**WHAT YOU ARE ASKED TO DO**
Could you turn the items below into a numbered list, leaving out the blank lines?

**RECORDS PROVIDED**
★ ★ ★ ★

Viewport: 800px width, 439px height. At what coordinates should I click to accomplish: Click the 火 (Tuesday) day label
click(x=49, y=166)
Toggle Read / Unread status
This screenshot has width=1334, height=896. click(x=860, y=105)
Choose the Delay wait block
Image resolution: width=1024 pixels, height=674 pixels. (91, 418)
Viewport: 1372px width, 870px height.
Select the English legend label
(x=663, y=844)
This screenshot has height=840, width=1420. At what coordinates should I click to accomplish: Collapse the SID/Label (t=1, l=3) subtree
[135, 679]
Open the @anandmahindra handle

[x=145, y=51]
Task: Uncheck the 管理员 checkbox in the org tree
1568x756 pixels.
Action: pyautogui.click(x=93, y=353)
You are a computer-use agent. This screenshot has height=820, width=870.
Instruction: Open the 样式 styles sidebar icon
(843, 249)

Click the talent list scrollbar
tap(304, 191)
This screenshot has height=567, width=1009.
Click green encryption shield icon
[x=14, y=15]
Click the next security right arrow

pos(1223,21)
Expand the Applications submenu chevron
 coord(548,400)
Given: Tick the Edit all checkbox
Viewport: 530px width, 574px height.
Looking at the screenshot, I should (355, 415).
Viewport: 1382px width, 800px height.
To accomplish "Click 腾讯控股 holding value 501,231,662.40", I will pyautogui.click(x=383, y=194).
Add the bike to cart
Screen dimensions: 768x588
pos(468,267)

★ ★ ★ ★

**WRITTEN ANSWER**
1. Viewport: 800px width, 439px height. At what coordinates should I click to accomplish: Click the 火 (Tuesday) day label
2. click(x=49, y=166)
3. Toggle Read / Unread status
4. This screenshot has width=1334, height=896. click(x=860, y=105)
5. Choose the Delay wait block
6. Image resolution: width=1024 pixels, height=674 pixels. (91, 418)
7. Viewport: 1372px width, 870px height.
8. Select the English legend label
9. (x=663, y=844)
10. This screenshot has height=840, width=1420. At what coordinates should I click to accomplish: Collapse the SID/Label (t=1, l=3) subtree
11. [135, 679]
12. Open the @anandmahindra handle
13. [x=145, y=51]
14. Task: Uncheck the 管理员 checkbox in the org tree
15. 1568x756 pixels.
16. Action: pyautogui.click(x=93, y=353)
17. You are a computer-use agent. This screenshot has height=820, width=870.
18. Instruction: Open the 样式 styles sidebar icon
19. (843, 249)
20. Click the talent list scrollbar
21. tap(304, 191)
22. This screenshot has height=567, width=1009.
23. Click green encryption shield icon
24. [x=14, y=15]
25. Click the next security right arrow
26. pos(1223,21)
27. Expand the Applications submenu chevron
28.  coord(548,400)
29. Given: Tick the Edit all checkbox
30. Viewport: 530px width, 574px height.
31. Looking at the screenshot, I should (355, 415).
32. Viewport: 1382px width, 800px height.
33. To accomplish "Click 腾讯控股 holding value 501,231,662.40", I will pyautogui.click(x=383, y=194).
34. Add the bike to cart
35. Screen dimensions: 768x588
36. pos(468,267)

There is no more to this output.